Work request
The data that follows is to be given again, exactly as written.
╭─ Entries supplied
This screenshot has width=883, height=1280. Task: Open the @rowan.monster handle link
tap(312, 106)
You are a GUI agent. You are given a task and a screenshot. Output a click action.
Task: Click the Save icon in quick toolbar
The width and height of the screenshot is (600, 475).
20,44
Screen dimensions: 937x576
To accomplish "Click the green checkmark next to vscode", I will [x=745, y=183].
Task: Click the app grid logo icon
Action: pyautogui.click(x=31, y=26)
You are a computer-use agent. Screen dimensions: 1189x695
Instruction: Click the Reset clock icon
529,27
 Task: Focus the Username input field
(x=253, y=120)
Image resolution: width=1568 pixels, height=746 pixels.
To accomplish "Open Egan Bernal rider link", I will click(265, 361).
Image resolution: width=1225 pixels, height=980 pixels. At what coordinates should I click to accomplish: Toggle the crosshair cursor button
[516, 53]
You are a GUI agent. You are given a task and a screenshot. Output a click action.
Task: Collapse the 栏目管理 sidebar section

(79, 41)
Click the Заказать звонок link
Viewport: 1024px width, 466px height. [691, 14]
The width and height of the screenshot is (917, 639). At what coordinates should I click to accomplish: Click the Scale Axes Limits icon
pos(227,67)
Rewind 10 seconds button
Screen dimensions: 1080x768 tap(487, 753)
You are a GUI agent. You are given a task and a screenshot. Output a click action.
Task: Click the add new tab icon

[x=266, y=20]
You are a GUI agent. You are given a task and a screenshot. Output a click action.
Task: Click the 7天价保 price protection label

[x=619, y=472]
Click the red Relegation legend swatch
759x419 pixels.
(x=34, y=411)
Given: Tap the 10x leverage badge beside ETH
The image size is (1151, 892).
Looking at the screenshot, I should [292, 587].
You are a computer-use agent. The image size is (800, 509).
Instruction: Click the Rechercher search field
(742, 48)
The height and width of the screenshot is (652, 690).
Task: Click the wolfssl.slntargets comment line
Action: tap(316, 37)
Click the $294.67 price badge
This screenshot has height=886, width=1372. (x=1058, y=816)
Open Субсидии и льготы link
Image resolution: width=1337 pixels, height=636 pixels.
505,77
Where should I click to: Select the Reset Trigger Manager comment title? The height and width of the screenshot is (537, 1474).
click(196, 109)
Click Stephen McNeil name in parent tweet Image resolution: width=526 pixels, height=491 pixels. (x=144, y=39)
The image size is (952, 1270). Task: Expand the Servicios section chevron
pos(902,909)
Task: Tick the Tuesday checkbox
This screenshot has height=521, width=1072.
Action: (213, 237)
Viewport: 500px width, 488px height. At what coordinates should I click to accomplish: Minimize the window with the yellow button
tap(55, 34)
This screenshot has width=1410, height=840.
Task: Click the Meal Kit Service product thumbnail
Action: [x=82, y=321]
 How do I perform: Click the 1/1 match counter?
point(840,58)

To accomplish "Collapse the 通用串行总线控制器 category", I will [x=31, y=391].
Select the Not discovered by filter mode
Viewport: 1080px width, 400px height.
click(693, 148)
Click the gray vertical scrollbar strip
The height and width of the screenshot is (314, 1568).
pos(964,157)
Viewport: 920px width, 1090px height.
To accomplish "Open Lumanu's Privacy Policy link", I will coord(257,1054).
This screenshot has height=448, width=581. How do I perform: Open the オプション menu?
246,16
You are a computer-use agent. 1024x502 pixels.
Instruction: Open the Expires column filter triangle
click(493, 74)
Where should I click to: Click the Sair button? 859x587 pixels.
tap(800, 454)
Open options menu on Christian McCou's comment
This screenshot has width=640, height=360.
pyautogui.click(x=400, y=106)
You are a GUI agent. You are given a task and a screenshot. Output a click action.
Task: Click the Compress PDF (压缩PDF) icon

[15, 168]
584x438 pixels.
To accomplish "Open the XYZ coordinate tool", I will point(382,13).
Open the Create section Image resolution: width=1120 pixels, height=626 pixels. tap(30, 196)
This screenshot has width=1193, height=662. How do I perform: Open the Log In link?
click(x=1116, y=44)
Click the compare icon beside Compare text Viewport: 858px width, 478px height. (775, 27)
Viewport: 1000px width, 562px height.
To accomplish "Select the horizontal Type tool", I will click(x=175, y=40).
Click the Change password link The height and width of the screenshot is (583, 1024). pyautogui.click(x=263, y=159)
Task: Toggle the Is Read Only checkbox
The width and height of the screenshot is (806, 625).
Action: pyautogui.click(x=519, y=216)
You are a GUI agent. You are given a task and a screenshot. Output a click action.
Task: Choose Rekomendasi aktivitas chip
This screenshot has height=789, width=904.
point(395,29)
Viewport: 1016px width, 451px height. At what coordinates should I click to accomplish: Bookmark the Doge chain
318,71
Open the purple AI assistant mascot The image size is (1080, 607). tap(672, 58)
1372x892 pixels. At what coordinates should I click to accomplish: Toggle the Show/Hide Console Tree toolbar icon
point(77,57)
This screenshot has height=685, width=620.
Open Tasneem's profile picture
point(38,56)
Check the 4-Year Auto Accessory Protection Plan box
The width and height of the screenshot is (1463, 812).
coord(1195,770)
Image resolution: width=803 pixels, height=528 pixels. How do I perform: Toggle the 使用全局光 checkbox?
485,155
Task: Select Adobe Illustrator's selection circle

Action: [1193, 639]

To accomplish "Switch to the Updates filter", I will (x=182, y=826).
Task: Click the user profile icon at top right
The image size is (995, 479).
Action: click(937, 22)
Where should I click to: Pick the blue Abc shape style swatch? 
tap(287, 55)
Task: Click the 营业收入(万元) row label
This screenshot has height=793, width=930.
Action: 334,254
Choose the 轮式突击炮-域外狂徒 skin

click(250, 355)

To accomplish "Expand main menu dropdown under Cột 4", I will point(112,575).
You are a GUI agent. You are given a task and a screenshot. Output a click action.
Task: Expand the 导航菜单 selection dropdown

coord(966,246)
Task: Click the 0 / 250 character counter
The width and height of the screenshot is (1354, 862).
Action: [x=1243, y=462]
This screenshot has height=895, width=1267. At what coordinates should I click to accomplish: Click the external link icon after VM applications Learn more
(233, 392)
╰─
Exercise response
This screenshot has width=883, height=1280. Task: Open the @rowan.monster handle link
tap(312, 106)
You are a GUI agent. You are given a task and a screenshot. Output a click action.
Task: Click the Save icon in quick toolbar
The width and height of the screenshot is (600, 475).
20,44
Screen dimensions: 937x576
To accomplish "Click the green checkmark next to vscode", I will [x=745, y=183].
Task: Click the app grid logo icon
Action: pyautogui.click(x=31, y=26)
You are a computer-use agent. Screen dimensions: 1189x695
Instruction: Click the Reset clock icon
529,27
 Task: Focus the Username input field
(x=253, y=120)
Image resolution: width=1568 pixels, height=746 pixels.
To accomplish "Open Egan Bernal rider link", I will click(265, 361).
Image resolution: width=1225 pixels, height=980 pixels. At what coordinates should I click to accomplish: Toggle the crosshair cursor button
[516, 53]
You are a GUI agent. You are given a task and a screenshot. Output a click action.
Task: Collapse the 栏目管理 sidebar section

(79, 41)
Click the Заказать звонок link
Viewport: 1024px width, 466px height. [691, 14]
The width and height of the screenshot is (917, 639). At what coordinates should I click to accomplish: Click the Scale Axes Limits icon
pos(227,67)
Rewind 10 seconds button
Screen dimensions: 1080x768 tap(487, 753)
You are a GUI agent. You are given a task and a screenshot. Output a click action.
Task: Click the add new tab icon

[x=266, y=20]
You are a GUI agent. You are given a task and a screenshot. Output a click action.
Task: Click the 7天价保 price protection label

[x=619, y=472]
Click the red Relegation legend swatch
759x419 pixels.
(x=34, y=411)
Given: Tap the 10x leverage badge beside ETH
The image size is (1151, 892).
Looking at the screenshot, I should [292, 587].
You are a computer-use agent. The image size is (800, 509).
Instruction: Click the Rechercher search field
(742, 48)
The height and width of the screenshot is (652, 690).
Task: Click the wolfssl.slntargets comment line
Action: tap(316, 37)
Click the $294.67 price badge
This screenshot has height=886, width=1372. (x=1058, y=816)
Open Субсидии и льготы link
Image resolution: width=1337 pixels, height=636 pixels.
505,77
Where should I click to: Select the Reset Trigger Manager comment title? The height and width of the screenshot is (537, 1474).
click(196, 109)
Click Stephen McNeil name in parent tweet Image resolution: width=526 pixels, height=491 pixels. (x=144, y=39)
The image size is (952, 1270). Task: Expand the Servicios section chevron
pos(902,909)
Task: Tick the Tuesday checkbox
This screenshot has height=521, width=1072.
Action: (213, 237)
Viewport: 500px width, 488px height. At what coordinates should I click to accomplish: Minimize the window with the yellow button
tap(55, 34)
This screenshot has width=1410, height=840.
Task: Click the Meal Kit Service product thumbnail
Action: [x=82, y=321]
 How do I perform: Click the 1/1 match counter?
point(840,58)

To accomplish "Collapse the 通用串行总线控制器 category", I will [x=31, y=391].
Select the Not discovered by filter mode
Viewport: 1080px width, 400px height.
click(693, 148)
Click the gray vertical scrollbar strip
The height and width of the screenshot is (314, 1568).
pos(964,157)
Viewport: 920px width, 1090px height.
To accomplish "Open Lumanu's Privacy Policy link", I will coord(257,1054).
This screenshot has height=448, width=581. How do I perform: Open the オプション menu?
246,16
You are a computer-use agent. 1024x502 pixels.
Instruction: Open the Expires column filter triangle
click(493, 74)
Where should I click to: Click the Sair button? 859x587 pixels.
tap(800, 454)
Open options menu on Christian McCou's comment
This screenshot has width=640, height=360.
pyautogui.click(x=400, y=106)
You are a GUI agent. You are given a task and a screenshot. Output a click action.
Task: Click the Compress PDF (压缩PDF) icon

[15, 168]
584x438 pixels.
To accomplish "Open the XYZ coordinate tool", I will point(382,13).
Open the Create section Image resolution: width=1120 pixels, height=626 pixels. tap(30, 196)
This screenshot has width=1193, height=662. How do I perform: Open the Log In link?
click(x=1116, y=44)
Click the compare icon beside Compare text Viewport: 858px width, 478px height. (775, 27)
Viewport: 1000px width, 562px height.
To accomplish "Select the horizontal Type tool", I will click(x=175, y=40).
Click the Change password link The height and width of the screenshot is (583, 1024). pyautogui.click(x=263, y=159)
Task: Toggle the Is Read Only checkbox
The width and height of the screenshot is (806, 625).
Action: pyautogui.click(x=519, y=216)
You are a GUI agent. You are given a task and a screenshot. Output a click action.
Task: Choose Rekomendasi aktivitas chip
This screenshot has height=789, width=904.
point(395,29)
Viewport: 1016px width, 451px height. At what coordinates should I click to accomplish: Bookmark the Doge chain
318,71
Open the purple AI assistant mascot The image size is (1080, 607). tap(672, 58)
1372x892 pixels. At what coordinates should I click to accomplish: Toggle the Show/Hide Console Tree toolbar icon
point(77,57)
This screenshot has height=685, width=620.
Open Tasneem's profile picture
point(38,56)
Check the 4-Year Auto Accessory Protection Plan box
The width and height of the screenshot is (1463, 812).
coord(1195,770)
Image resolution: width=803 pixels, height=528 pixels. How do I perform: Toggle the 使用全局光 checkbox?
485,155
Task: Select Adobe Illustrator's selection circle

Action: [1193, 639]

To accomplish "Switch to the Updates filter", I will (x=182, y=826).
Task: Click the user profile icon at top right
The image size is (995, 479).
Action: click(937, 22)
Where should I click to: Pick the blue Abc shape style swatch? 
tap(287, 55)
Task: Click the 营业收入(万元) row label
This screenshot has height=793, width=930.
Action: 334,254
Choose the 轮式突击炮-域外狂徒 skin

click(250, 355)

To accomplish "Expand main menu dropdown under Cột 4", I will point(112,575).
You are a GUI agent. You are given a task and a screenshot. Output a click action.
Task: Expand the 导航菜单 selection dropdown

coord(966,246)
Task: Click the 0 / 250 character counter
The width and height of the screenshot is (1354, 862).
Action: [x=1243, y=462]
This screenshot has height=895, width=1267. At what coordinates should I click to accomplish: Click the external link icon after VM applications Learn more
(233, 392)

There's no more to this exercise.